Text shown -
..........

Pattern 3: Specialist Pool

The Specialist Pool pattern is a structure in which a router agent analyzes incoming input and routes processing to the most appropriate specialized agent. Each specialist agent is optimized for a specific domain or processing type and delivers higher accuracy than a general-purpose agent.

graph TD
  INPUT[Input] --> ROUTER[Router Agent]
  ROUTER --> |Technical question| SPEC_TECH[Technical Support Agent]
  ROUTER --> |Billing & payment| SPEC_BILL[Billing Support Agent]
  ROUTER --> |English| SPEC_EN[English-Language Agent]
  ROUTER --> |French| SPEC_FR[French-Language Agent]
  ROUTER --> |Other| SPEC_GEN[General-Purpose Agent]
  SPEC_TECH --> OUTPUT[Response]
  SPEC_BILL --> OUTPUT
  SPEC_EN --> OUTPUT
  SPEC_FR --> OUTPUT
  SPEC_GEN --> OUTPUT

Suitable use cases:

Customer support systems (technical questions, billing, complaints, and general inquiries handled by specialized agents)
Multilingual processing (detect the language and route to the appropriate native-language agent)
Legal, medical, and financial document analysis (place agents with domain expertise for each document type)

Routing logic design approaches:

There are three approaches to designing a router agent. The first is rule-based routing, which dispatches based on keywords or regular expressions. It is fast and predictable but struggles with complex inputs. The second is LLM-based routing, in which the router agent itself uses an LLM to understand the intent of the input and decide on the routing destination. It handles complex inputs flexibly but increases latency and cost. The third is hybrid routing, which first attempts rule-based routing at high speed and falls back to the LLM only when the result is uncertain. This approach is effective in most production environments.

..........

Data under study -

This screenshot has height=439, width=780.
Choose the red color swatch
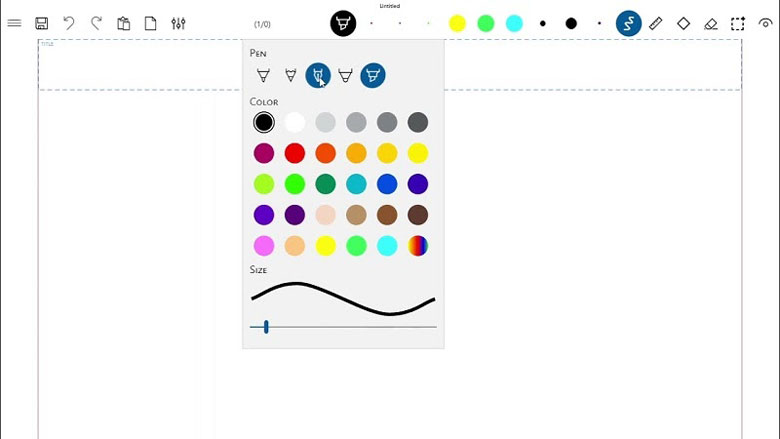[x=294, y=153]
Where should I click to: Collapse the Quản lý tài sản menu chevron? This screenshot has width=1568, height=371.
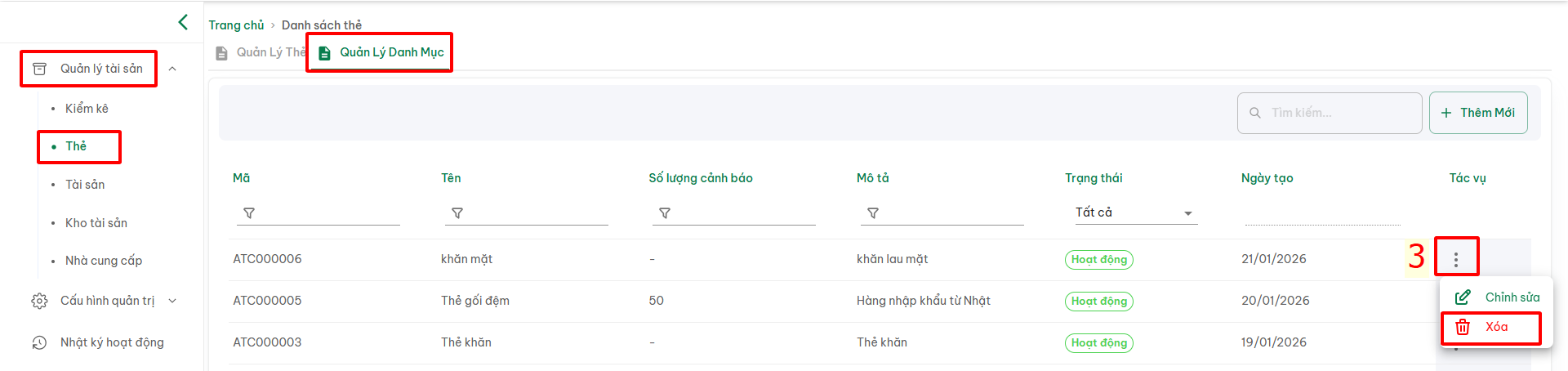coord(172,69)
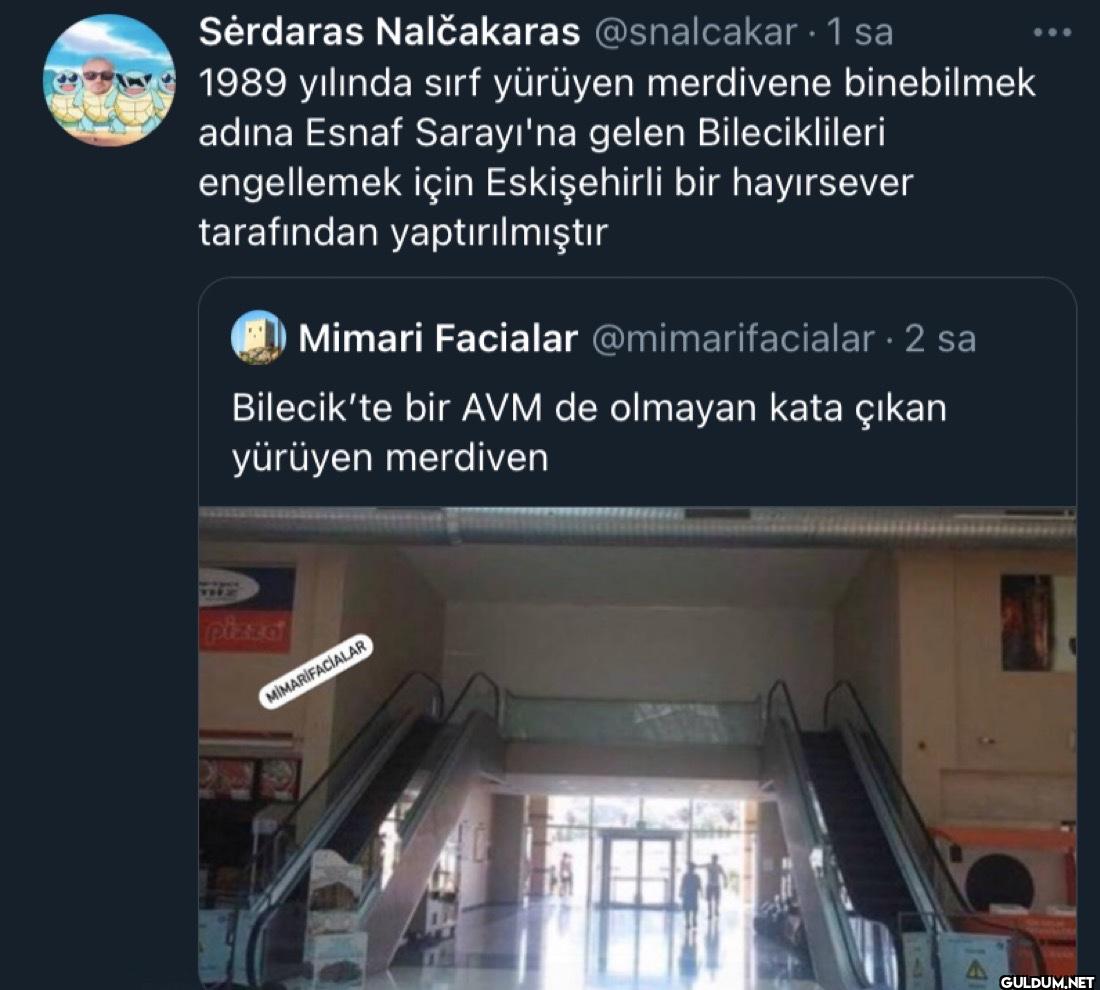Click the '1 sa' tweet timestamp

tap(860, 32)
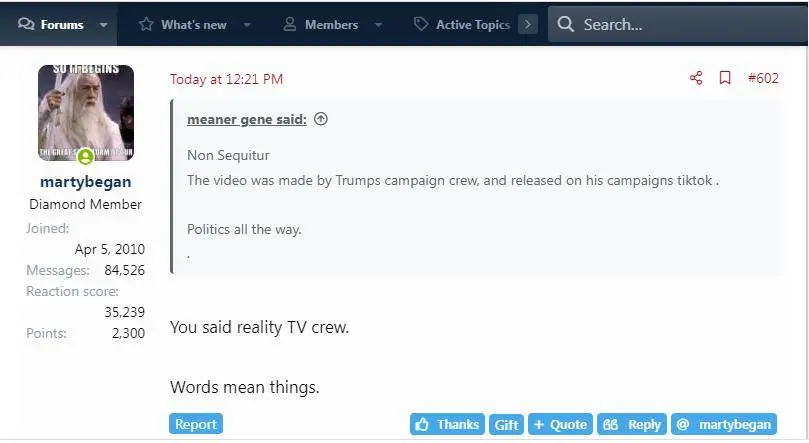This screenshot has height=443, width=809.
Task: Click the up-arrow icon beside the quoted name
Action: pos(320,119)
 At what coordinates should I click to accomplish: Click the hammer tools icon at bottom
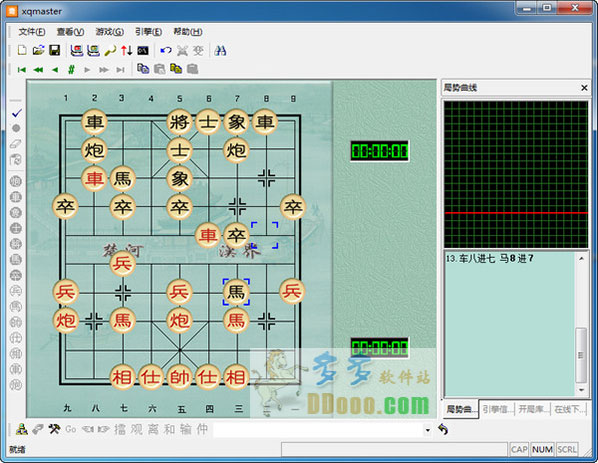(x=54, y=430)
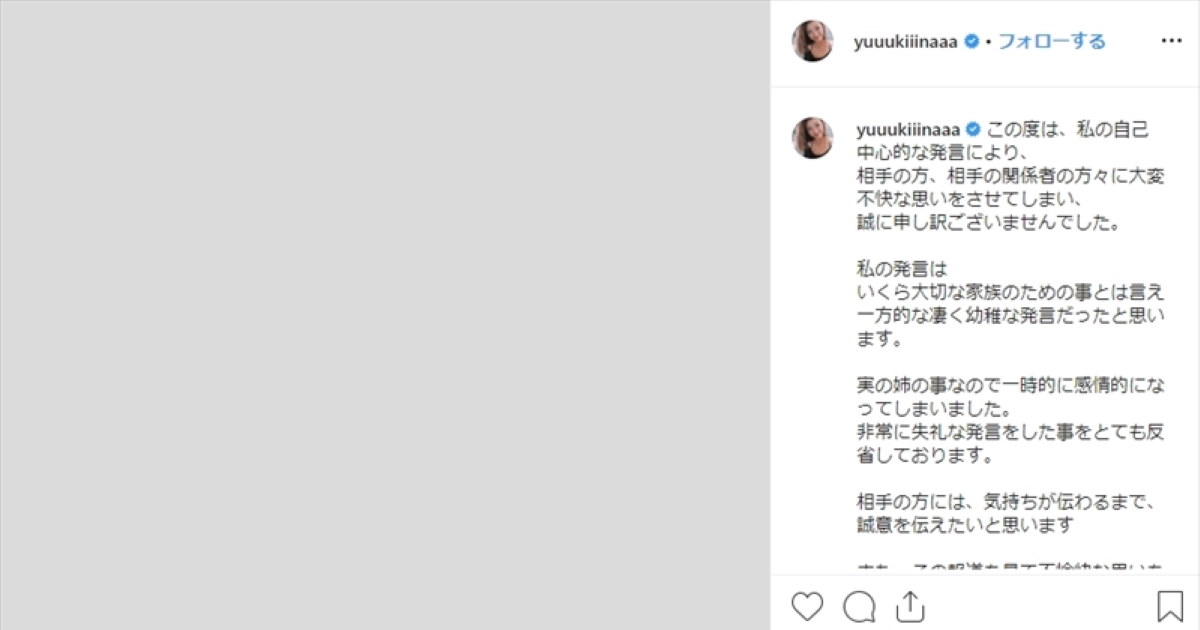
Task: Click the paragraph starting 相手の方には
Action: [1006, 511]
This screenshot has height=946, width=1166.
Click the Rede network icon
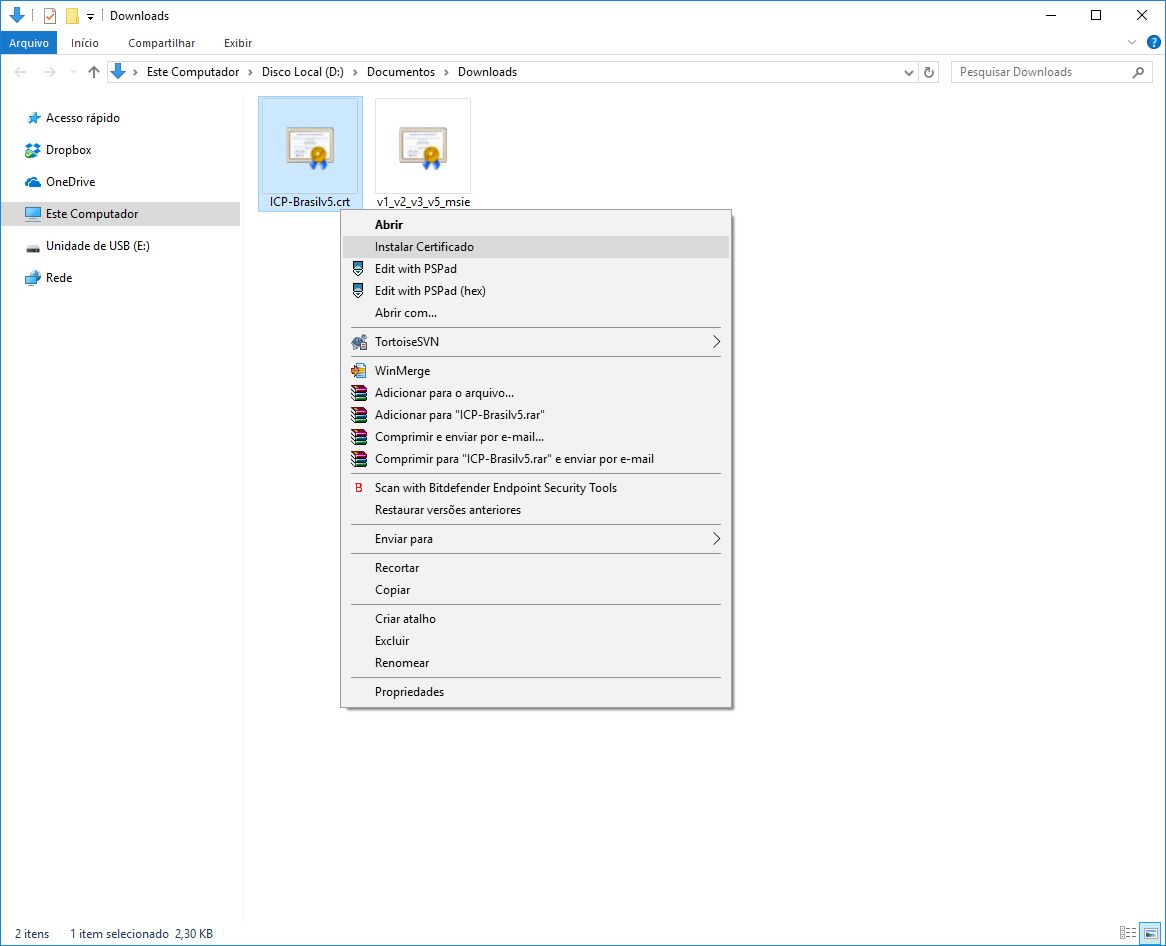pos(32,278)
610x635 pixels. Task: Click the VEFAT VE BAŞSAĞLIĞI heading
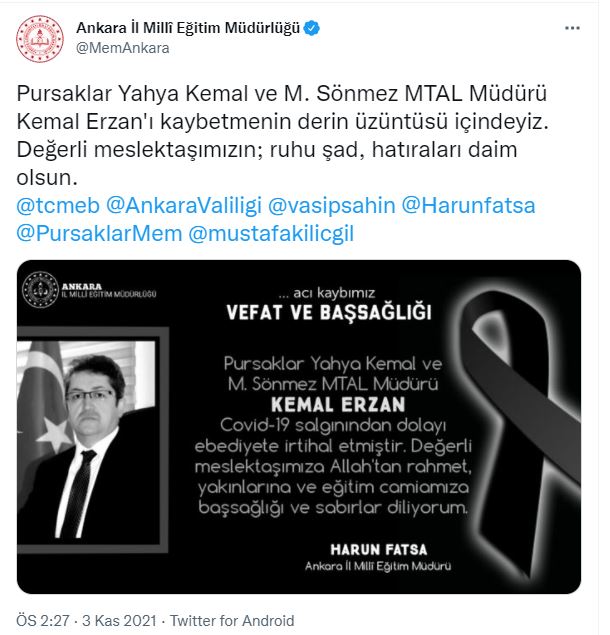(x=329, y=312)

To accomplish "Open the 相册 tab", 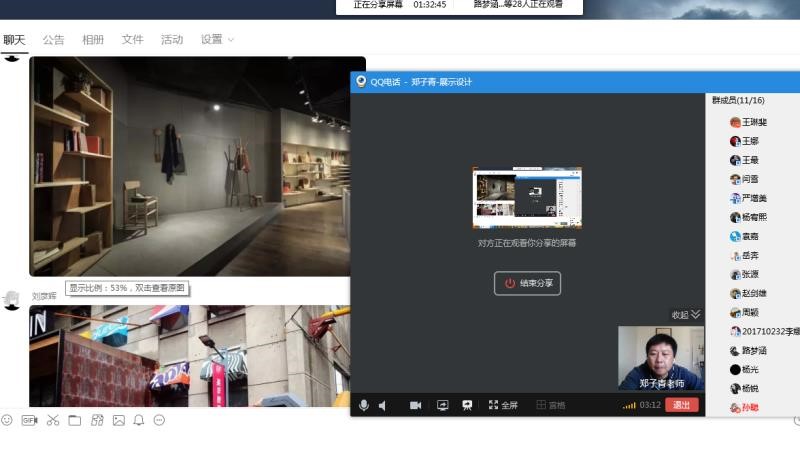I will 93,40.
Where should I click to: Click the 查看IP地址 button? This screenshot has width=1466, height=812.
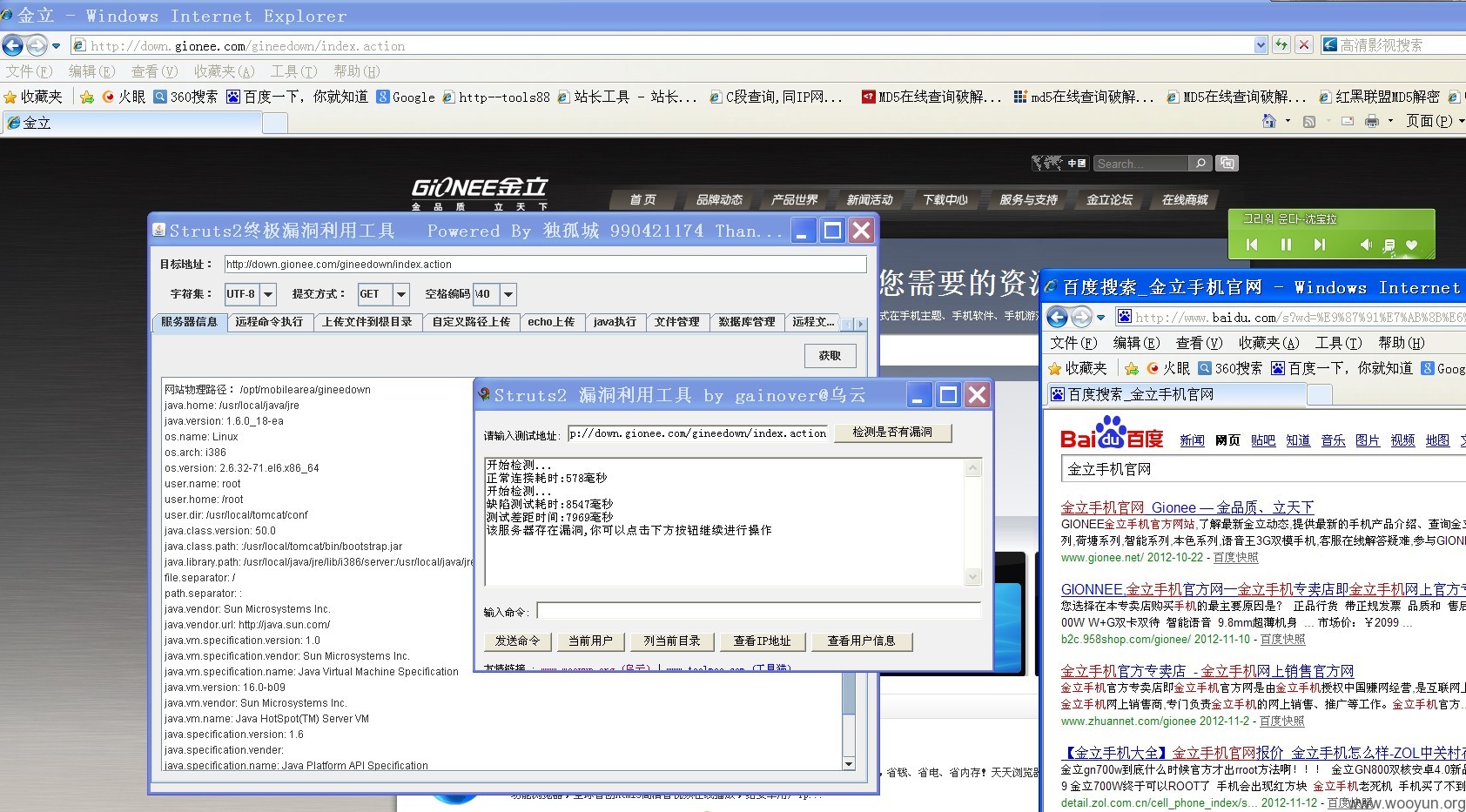762,641
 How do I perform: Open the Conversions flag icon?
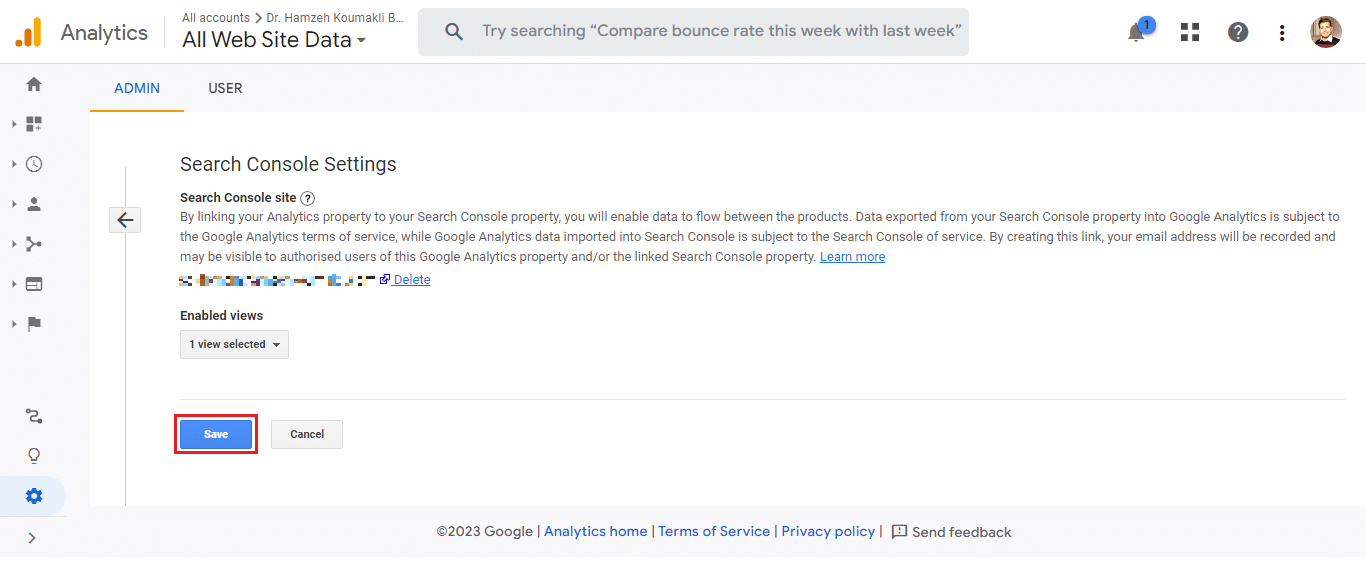[34, 324]
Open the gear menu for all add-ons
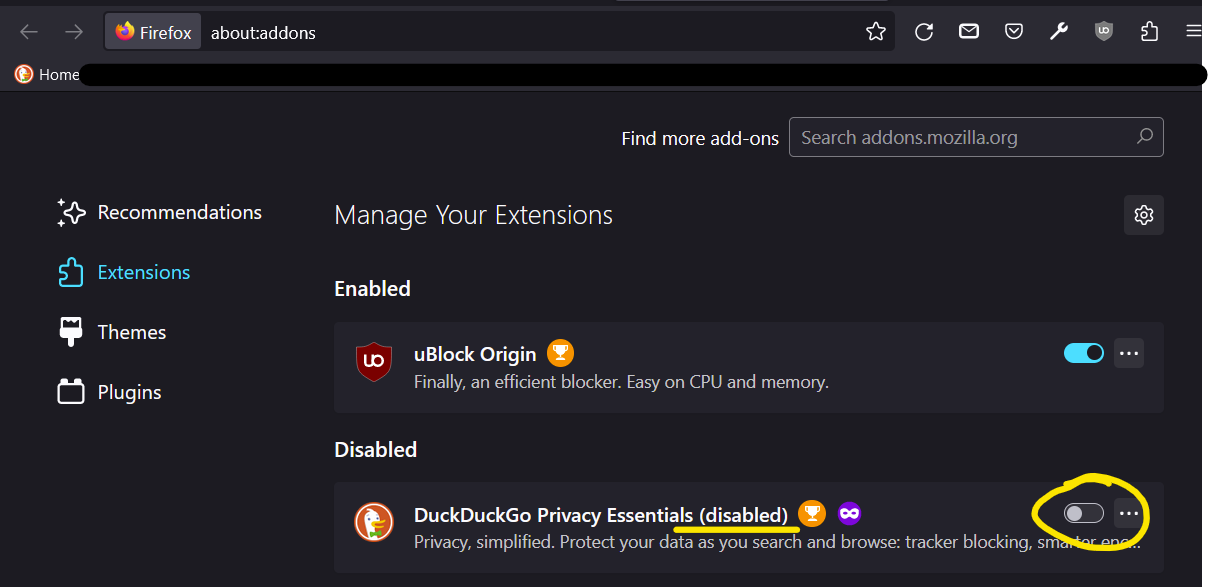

..........

Exercise 1 - In the text on the Specialist Pool pattern, which routing approach tries rules first and turns to the LLM only when the result is uncertain?
Exercise 2 - Continue the text on the Specialist Pool pattern, picking up after its final sentence.

Expected answer 1 - Hybrid routing.

Expected answer 2 -
def router_agent(user_input: str) -> str:
    """Router: analyzes input and routes to the appropriate specialist agent"""
    routing_response = client.messages.create(
        model="claude-haiku-4-5",
        max_tokens=128,
        system="""Analyze the input and return one appropriate category.
        Categories: [technical, billing, general, language_en, language_fr]
        Return in JSON format: {"category": "..."}""",
        messages=[{"role": "user", "content": user_input}]
    )
    category = parse_category(routing_response.content[0].text)

    specialist_map = {
        "technical": technical_specialist,
        "billing": billing_specialist,
        "general": general_specialist,
    }
    specialist = specialist_map.get(category, general_specialist)
    return specialist(user_input)

Pattern 4: Swarm

The Swarm pattern is a structure in which multiple autonomous agents collaborate to solve problems without a centralized orchestrator. Each agent shares state and can hand off processing to other agents as needed. The swarm as a whole achieves adaptive problem-solving.

graph TD
  SHARED["Shared State\n(context, progress, artifacts)"]

  A1[Agent 1\nCode analysis] <-->|handoff| A2[Agent 2\nTest generation]
  A2 <-->|handoff| A3[Agent 3\nDocumentation generation]
  A1 <-->|handoff| A3
  A1 --> SHARED
  A2 --> SHARED
  A3 --> SHARED
  SHARED --> A1
  SHARED --> A2
  SHARED --> A3

Suitable use cases:

Large-scale code refactoring (each agent independently analyzes and improves a module and writes results to the shared state)
Parallel research (multiple agents investigate different sources simultaneously and aggregate findings in shared state)
Autonomous software testing (test generation, execution, and debugging handled cooperatively by multiple agents)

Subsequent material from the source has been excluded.